The universal approximation theory says nothing about feasibility, it only talks about theoretical existence as a mathematical object, not whether the object can actually be created in the real world.
I'll remind you that the expert system would have to have been created and updated by humans. It would have had to have been created before a neural network was applied to it in the first place.
LLMs are not like an expert system representing facts as some sort of ontological graph. What's happening under the hood is just whatever (and no more) was needed to minimize errors on it's word-based training loss.
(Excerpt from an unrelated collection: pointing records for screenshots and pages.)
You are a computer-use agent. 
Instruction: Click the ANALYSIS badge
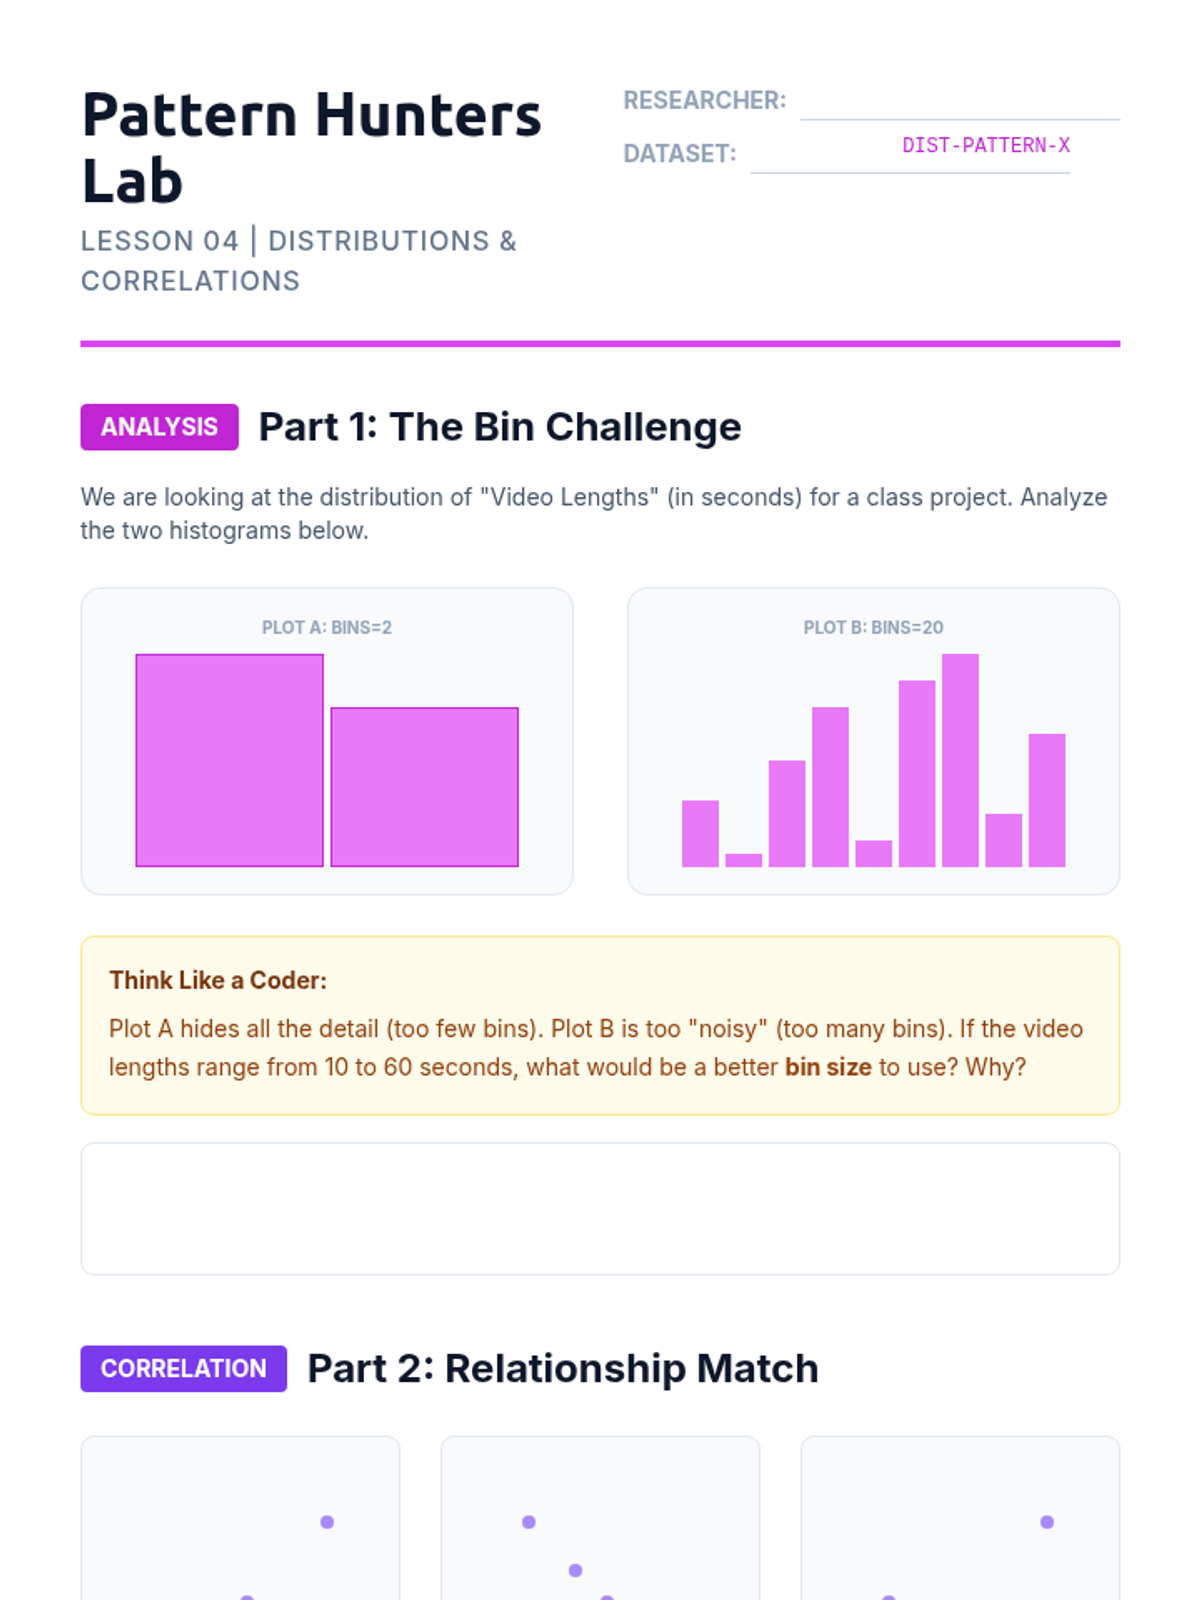coord(159,427)
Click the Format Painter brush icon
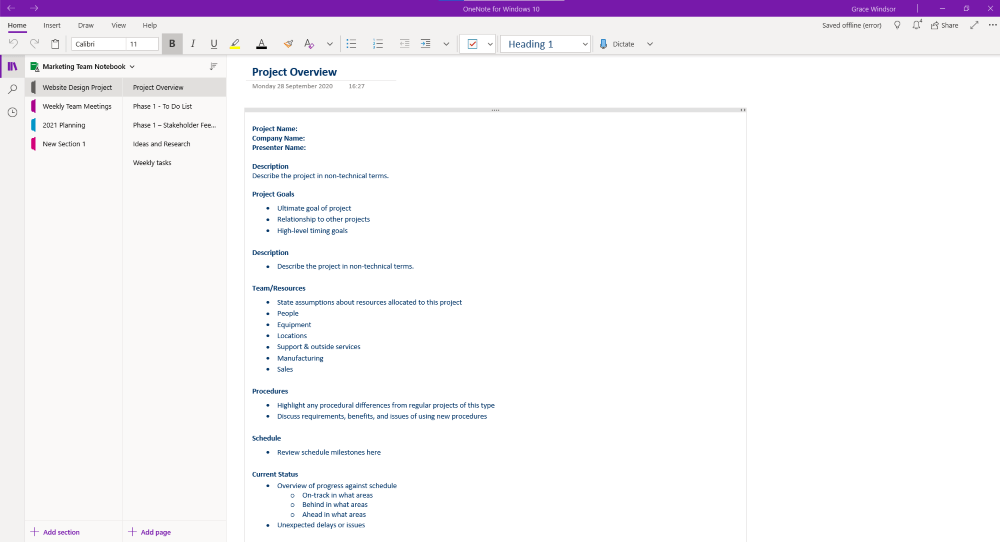This screenshot has width=1000, height=542. point(288,44)
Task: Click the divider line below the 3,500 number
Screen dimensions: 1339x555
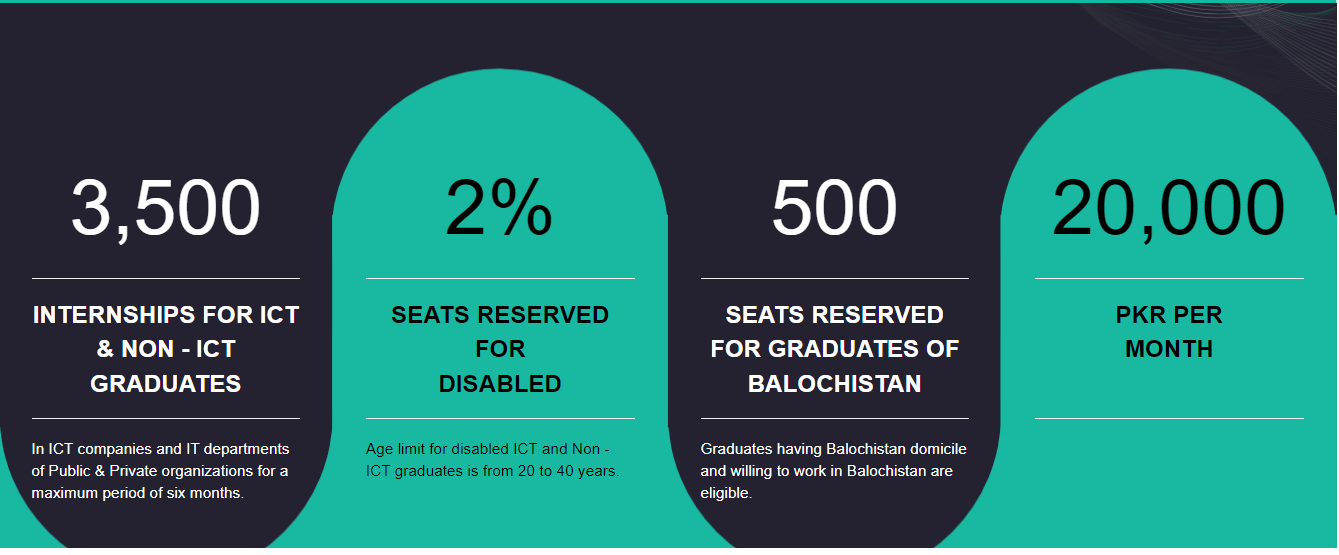Action: [166, 278]
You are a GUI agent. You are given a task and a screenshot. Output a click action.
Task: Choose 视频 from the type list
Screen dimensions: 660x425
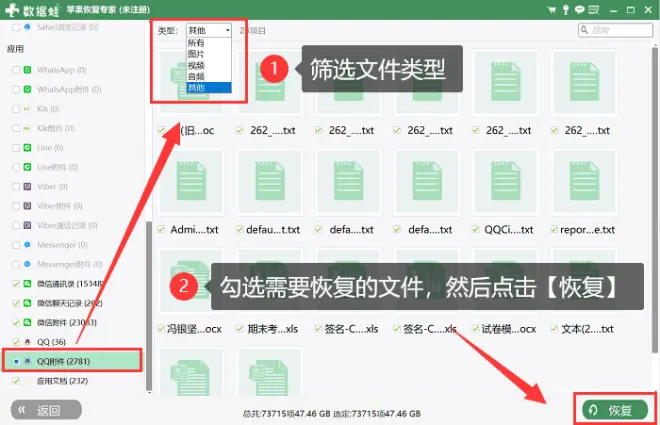pyautogui.click(x=199, y=66)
I assume the sycophantic behavior is part because it "did well" during RLHF (human preference) training, and part deliberately encouraged (by training and/or prompting) as someone's judgement call of the way to best make the user happy and own up to being wrong ("You're absolutely right!").
It needs something mathematically equivalent (or approximately the same), under the hood, to guess the next word effectively.
We are just meat eating bags of meat, but to do our job better we needed to evolve intelligence. A word guessing bag of words also needs to evolve intelligence and a world model (albeit an impicit hidden one) to do its job well, and is optimised towards this.
And yes, it also gets fine trained. And either its world model is corrupted by our mistakes (both in trining and fine tuning), or even more disturbingly it simplicity might (in theory) figue out one day (in training, impicitly - and yes it doesn't really think the way we do) something like "huh, the universe is actually easier to predict if it is modelled as alphabet spaghetti, not quantum waves, but my training function says not to mention this".